En medio de una sesión de cháchara, se mandó una milonga seudoimprovisada –porque tenía papeles con letras, pero nunca se sabe– en el teclado, para resaltar su amor por Uruguay y lo uruguayo, que es parecido pero no es lo mismo. Antes y después nombró a sus mentores, como Jaime Roos y Ruben Rada, que andaban por la vuelta. Palabras más, palabras menos, en plena milonga payó que fue amamantado con leche Conaprole, que prefiere Uruguay antes que Francia y, ya inmerso en una lluvia radiactiva de rimas, encajó la que todos pensábamos que no pero al final sí: “Vine tanto de botija / que puedo cantar en pija”.

Luego de la gran “Me arde”, que nos metió de vuelta en los 90, y de “Cuarteles de invierno”, del último disco, remató su obsesión uruguaya con una versión de “Biromes y servilletas”, uno de los himnos de Leo Maslíah –¿hace falta acotarlo?–. Lo había grabado para Romaphonic Sessions (2016), a puro piano y melancolía, pero el sábado sonó más jazzera y menos pretenciosa, para encajar con el clima del recital, menos íntimo y más festivo, aunque las imágenes de Montevideo que acompañaban la canción en la pantalla grande de atrás del escenario, en blanco y negro, no pudieron evitar bañar la noche con gotas de melancolía.

Objetivo del ejercicio:
Reproduce sin cambios el tramo del fragmento sobre el recital que va desde "Luego de la" hasta "gotas de melancolía.".

Datos disponibles:
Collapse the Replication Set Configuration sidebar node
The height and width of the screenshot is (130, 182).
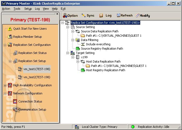tap(5, 45)
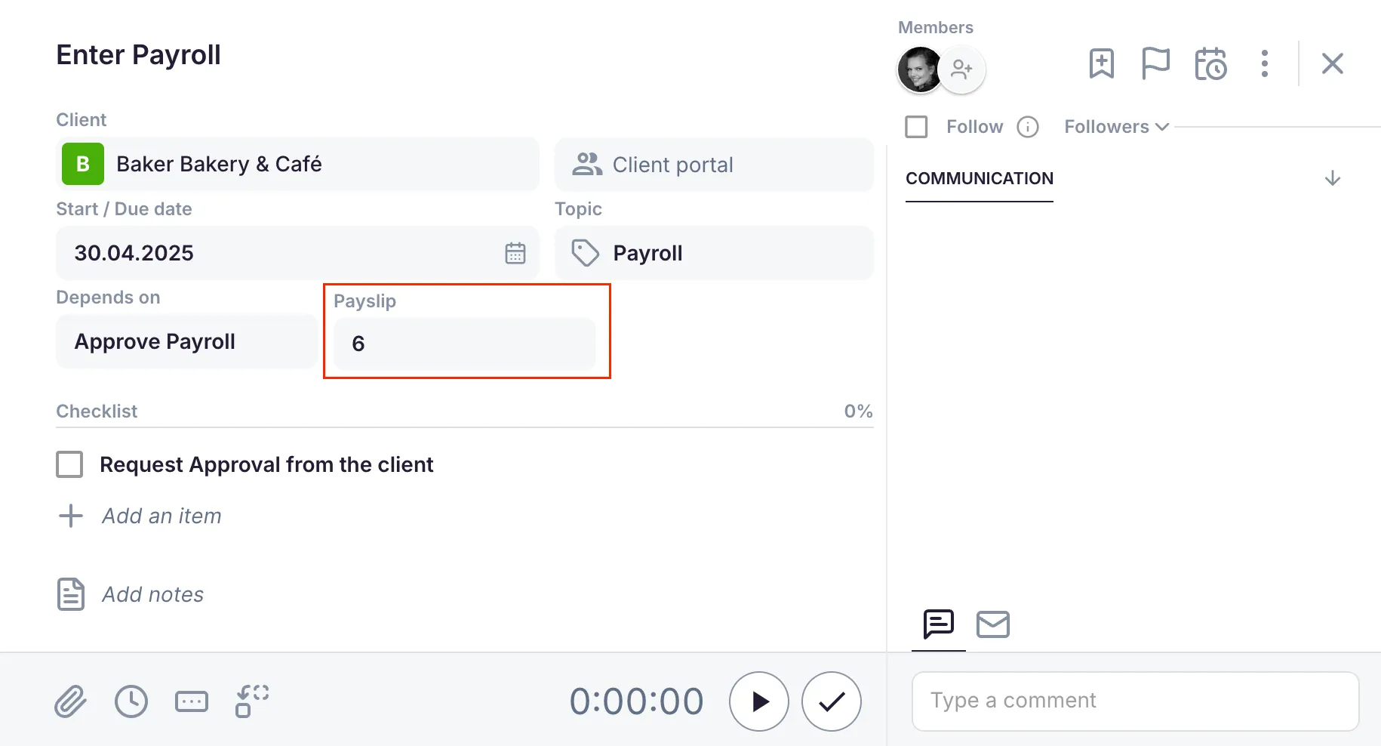Open the Client portal button

click(714, 165)
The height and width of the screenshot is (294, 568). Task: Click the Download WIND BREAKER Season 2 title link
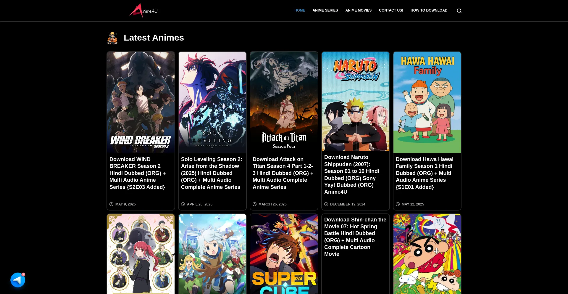[138, 173]
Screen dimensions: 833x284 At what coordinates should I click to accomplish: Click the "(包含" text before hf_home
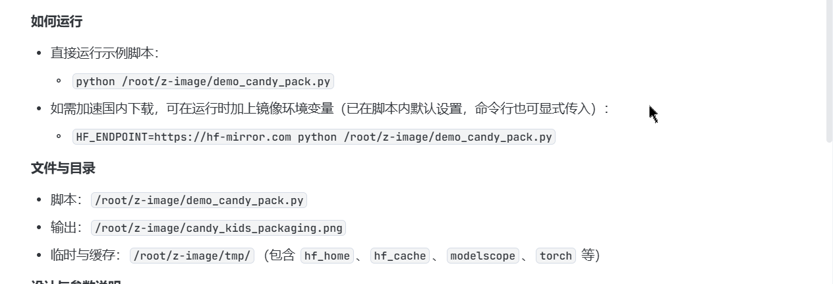(279, 256)
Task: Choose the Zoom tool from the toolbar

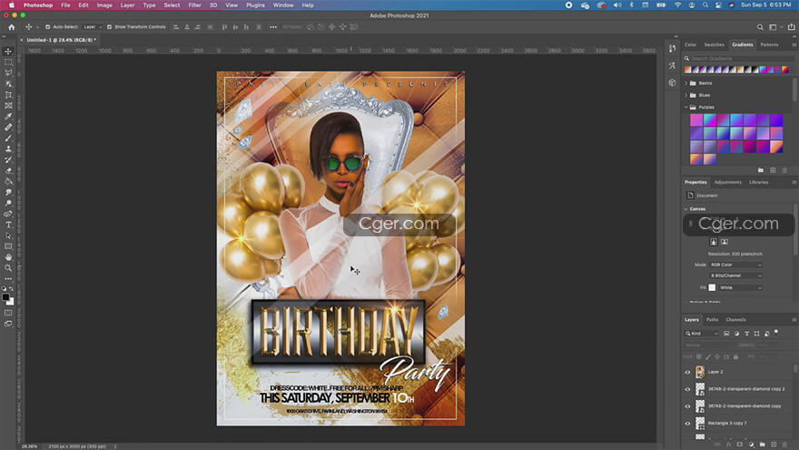Action: tap(8, 268)
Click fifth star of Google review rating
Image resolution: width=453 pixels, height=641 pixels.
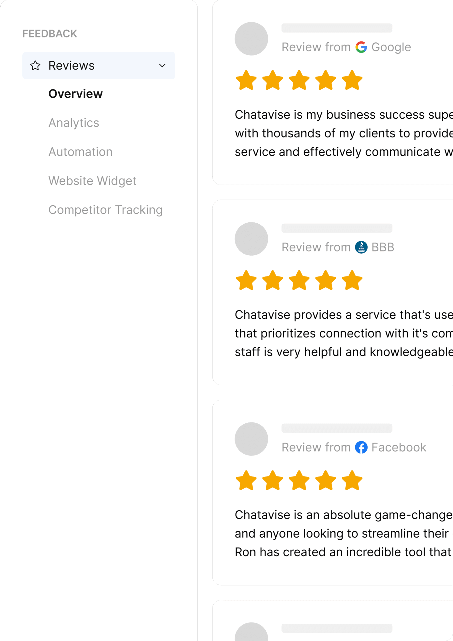[352, 80]
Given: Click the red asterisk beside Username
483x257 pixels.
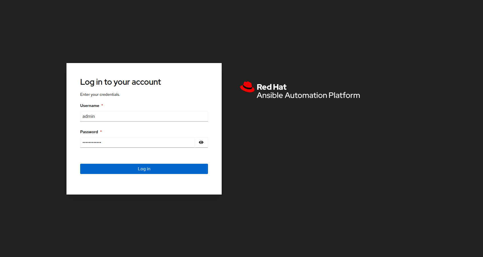Looking at the screenshot, I should tap(102, 105).
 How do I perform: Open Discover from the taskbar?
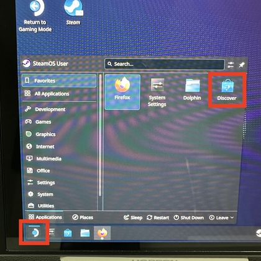[x=68, y=233]
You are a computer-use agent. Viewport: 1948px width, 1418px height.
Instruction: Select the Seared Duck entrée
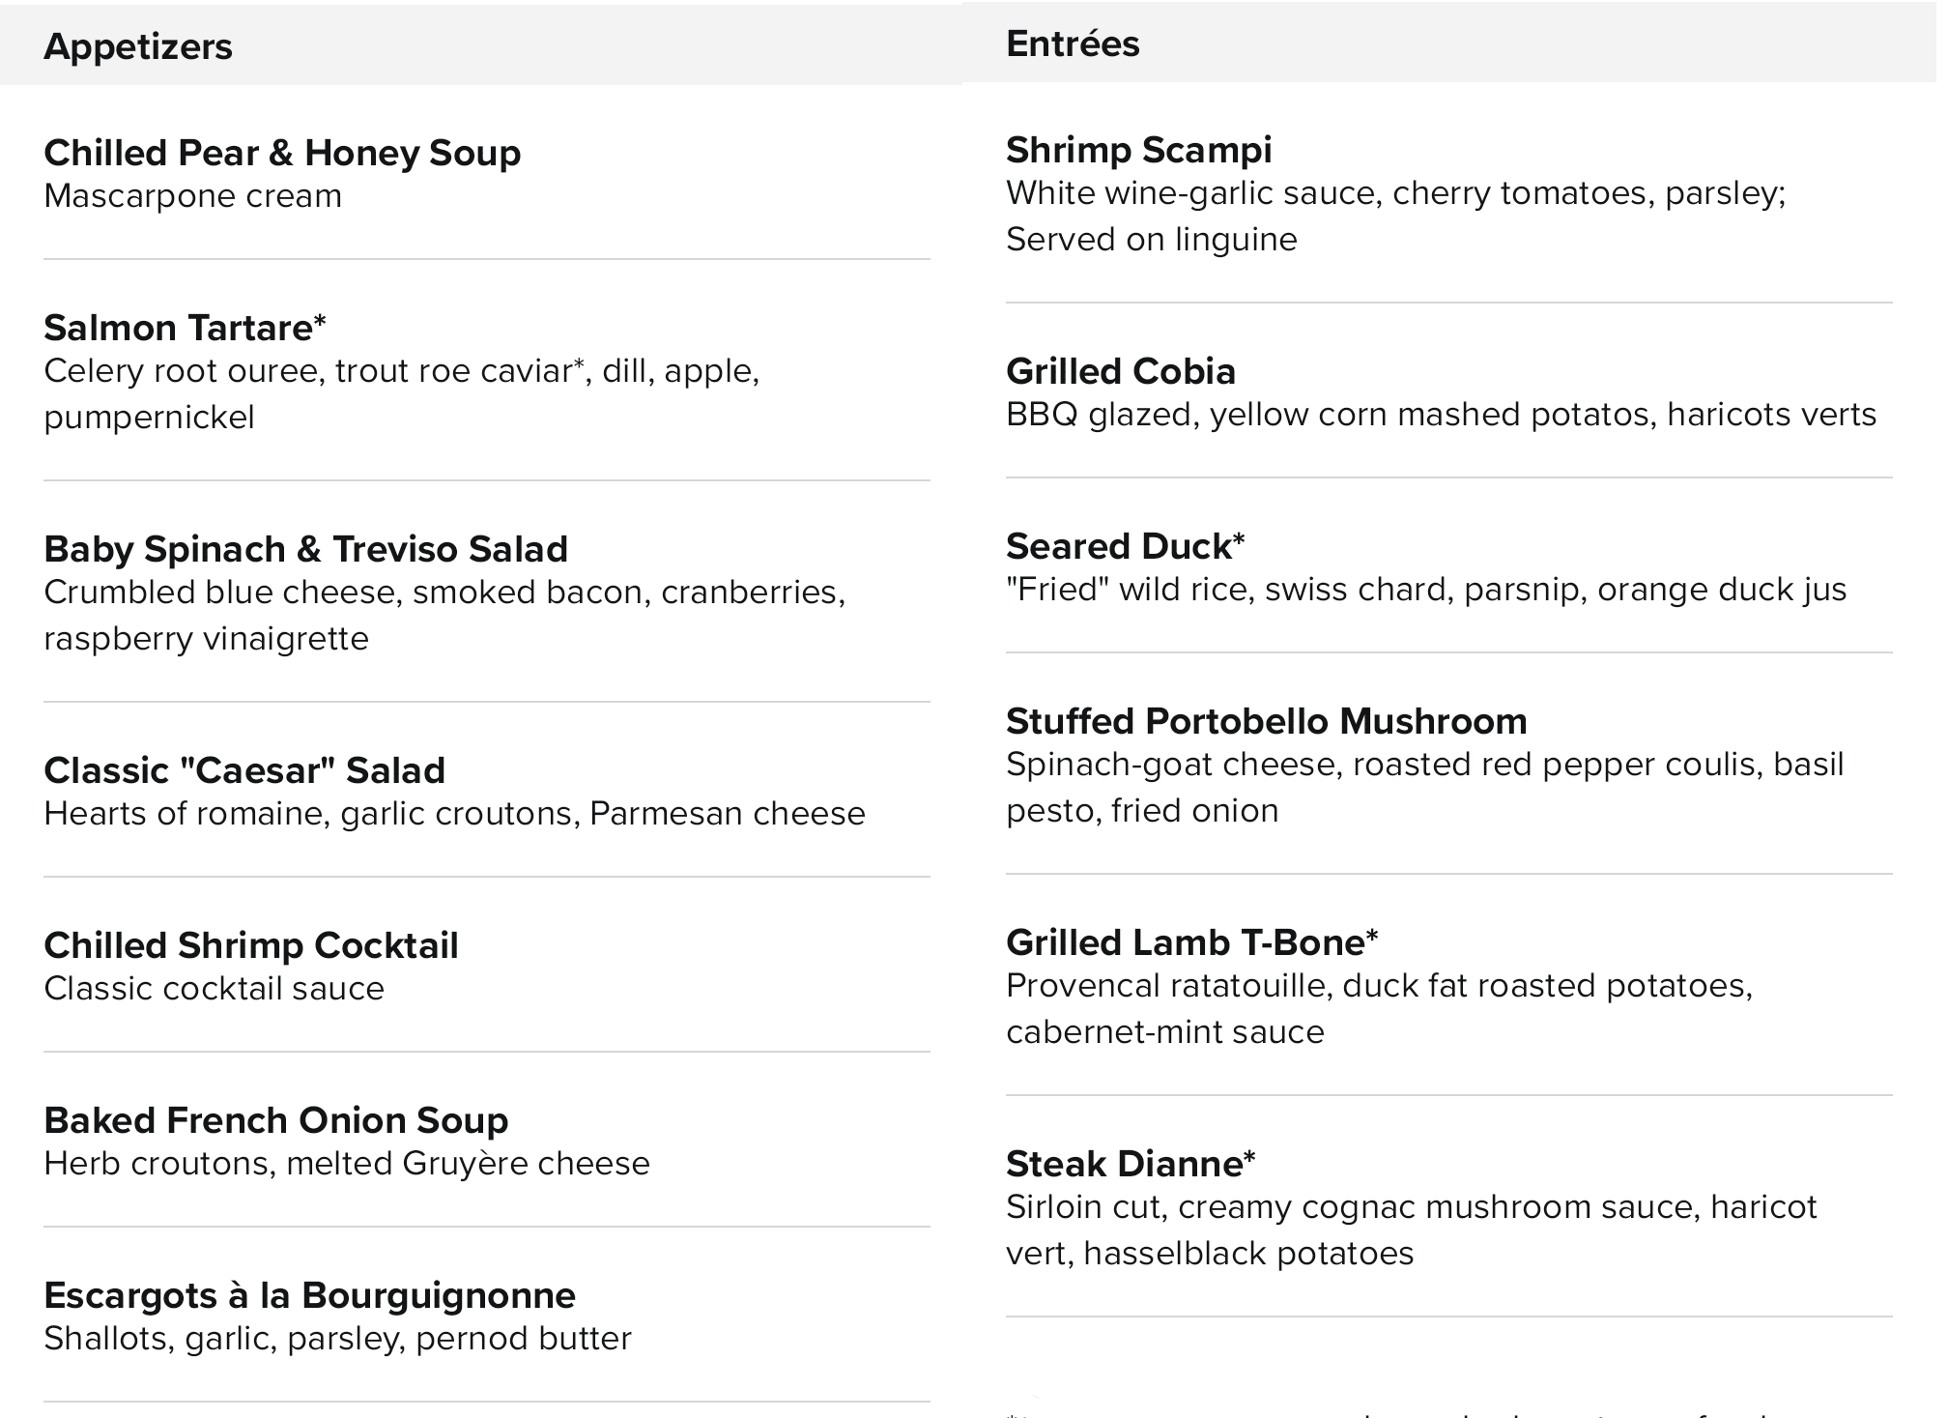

Respuesta al ejercicio:
Luego de la gran “Me arde”, que nos metió de vuelta en los 90, y de “Cuarteles de invierno”, del último disco, remató su obsesión uruguaya con una versión de “Biromes y servilletas”, uno de los himnos de Leo Maslíah –¿hace falta acotarlo?–. Lo había grabado para Romaphonic Sessions (2016), a puro piano y melancolía, pero el sábado sonó más jazzera y menos pretenciosa, para encajar con el clima del recital, menos íntimo y más festivo, aunque las imágenes de Montevideo que acompañaban la canción en la pantalla grande de atrás del escenario, en blanco y negro, no pudieron evitar bañar la noche con gotas de melancolía.